Although proteomic analysis in GCs has previously been focused on surgical specimens, one study using matrix-assisted laser desorption/ionizations (MALDI) mass spectrometry on endoscopic biopsies identified a signature protein profile consisting of 73 signals that included alpha-defensins that distinguished cancer samples from normal tissue. In a validation set, this panel exhibited 93.8% sensitivity and 95.5% specificity. Furthermore, the investigators were also able to identify a protein signal that distinguished stage 1a GCs from more advanced lesions.
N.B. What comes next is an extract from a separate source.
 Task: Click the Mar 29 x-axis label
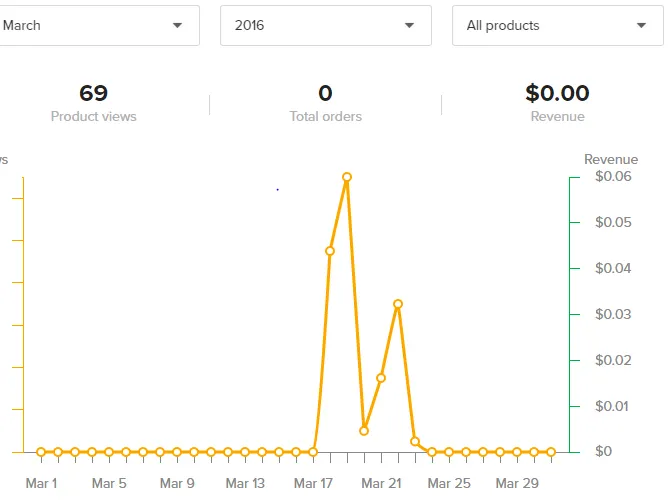[516, 484]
Novel splicing variants of ALDOC were identified by combined analysis with proteomics and transcriptome analysis. Specifically, the variant 4b was found to be highly expressed in most metastasis-related GC cell lines and poorly differentiated GC tumors with overexpression of ERB2/HER2/neu. A total of 151 differentially expressed proteins, including galectin-2 and other proteins linked to TNF and p53, were upregulated in lymph node metastasis–negative GCs, providing candidate markers related to progression of tumor malignancy. Twenty-two proteins involved in signal transduction controlling cancer cell proliferation/invasion/metastasis were found to be differentially expressed between the gastric tumor and the normal tissue, including Notch4, Akt, and B-catenin, which were upregulated, and cyclin E, p27, E-cadherin, HIF-3a, and NF-kB, which were downregulated. Furthermore, changes in HIF-3a and NF-kB were associated with more invasive/metastatic tumors.
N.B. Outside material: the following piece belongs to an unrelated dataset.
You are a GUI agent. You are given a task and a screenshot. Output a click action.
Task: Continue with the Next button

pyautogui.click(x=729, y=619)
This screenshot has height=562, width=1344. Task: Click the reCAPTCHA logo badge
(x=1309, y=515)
The most extensively studied biomarker of poor prognosis in GC is the HER2 protein. This relationship was first described in 1986 and validated by numerous subsequent studies; however, the association was equivocal until Allgayer and colleagues used directed antibodies against HER2 to demonstrate very high rates of membranous and cytoplasmic HER2 expression in a prospective series of 203 patients with GC. More recently, it has become evident that HER2 overexpression correlates more strongly with gastro-esophageal junction (GEJ) cancers than gastric tumors. The demonstration that HER2-negative GCs correlated with a median survival twice as long as those of HER2-positive cancers (12.9 months vs 6.6 months) highlights the fact that proteomic identification of biomarkers is critical to prognostication and directed future therapies.